:: INSTRUCTIONS TO FOLLOW ::
All of the entries below should be printed exactly; the pictures are to be left out.

:: SUPPLIED MATERIAL ::
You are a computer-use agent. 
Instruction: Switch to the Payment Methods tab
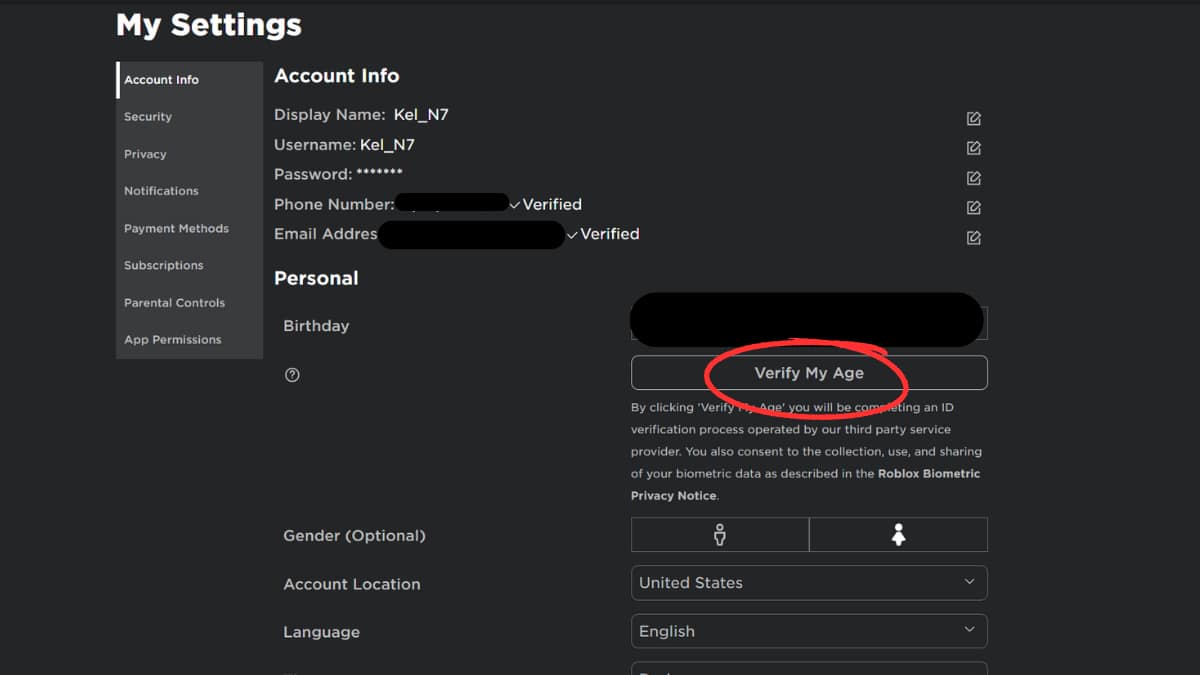(176, 228)
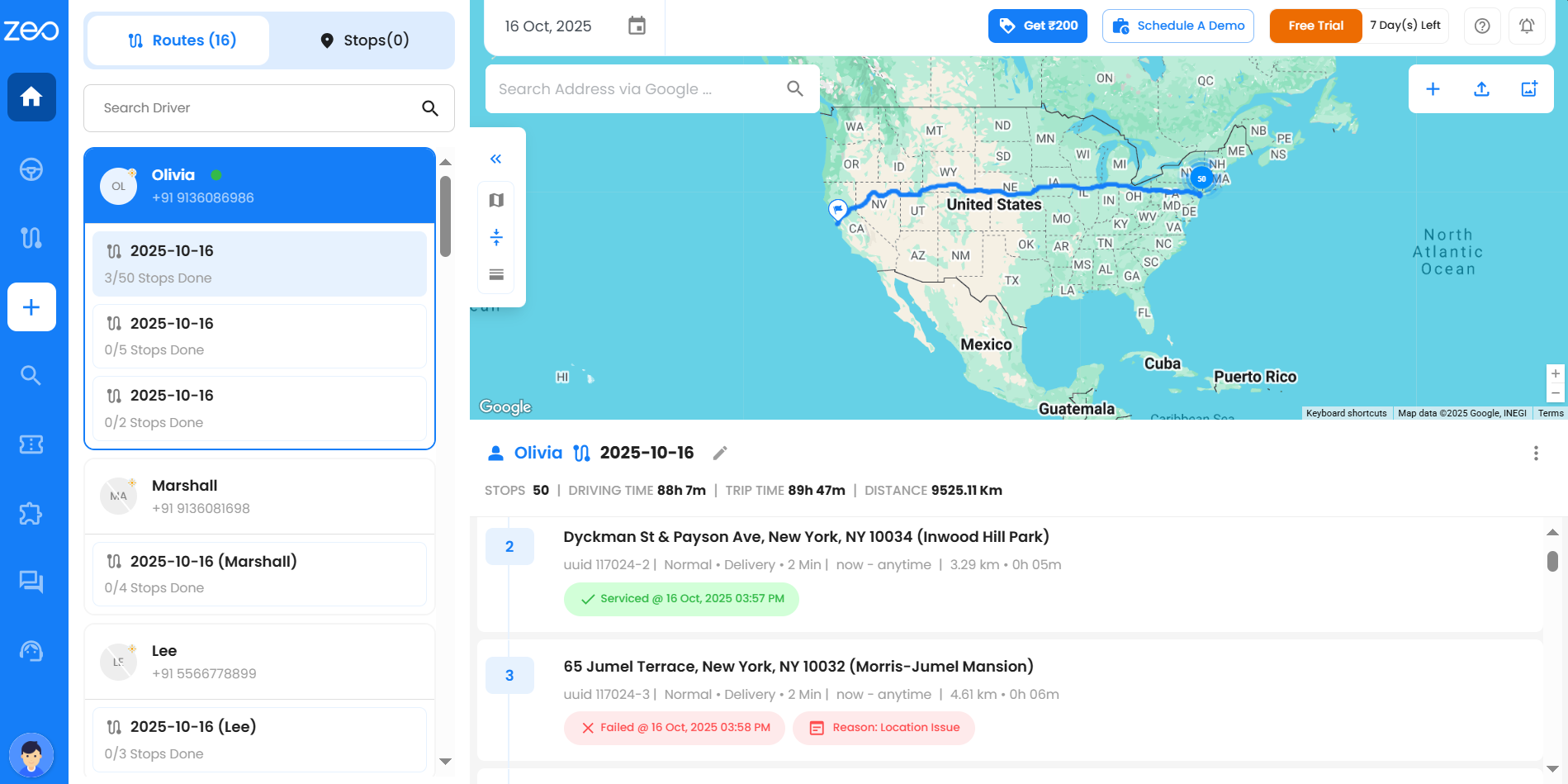This screenshot has height=784, width=1568.
Task: Collapse the map side panel chevrons
Action: point(496,159)
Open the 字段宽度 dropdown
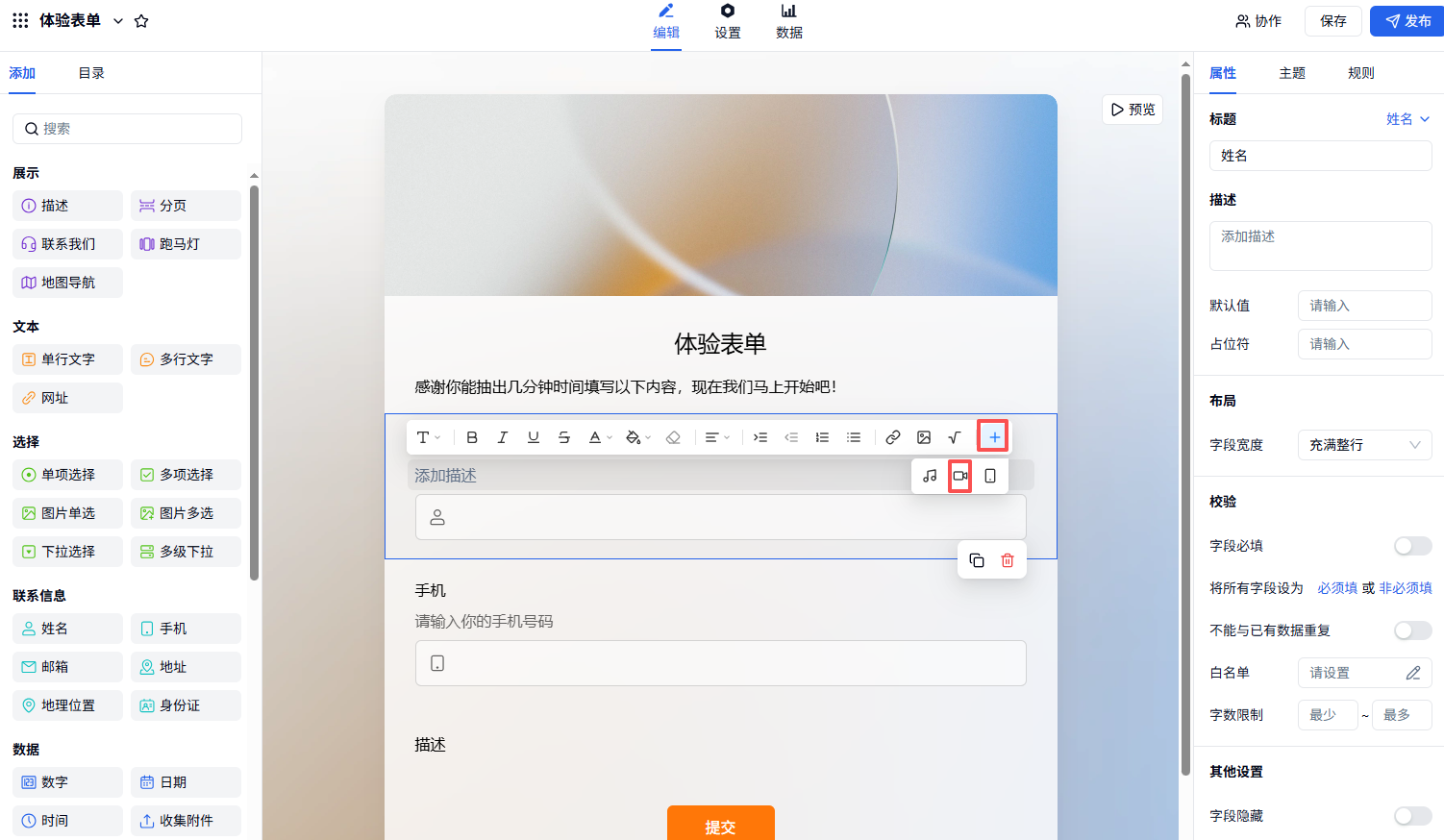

:: OUTPUT ::
You are a computer-use agent. 
Instruction: Switch to the Payment Methods tab
(176, 228)
This screenshot has height=784, width=1568.
Task: Collapse the map side panel chevrons
Action: point(496,159)
Open the 字段宽度 dropdown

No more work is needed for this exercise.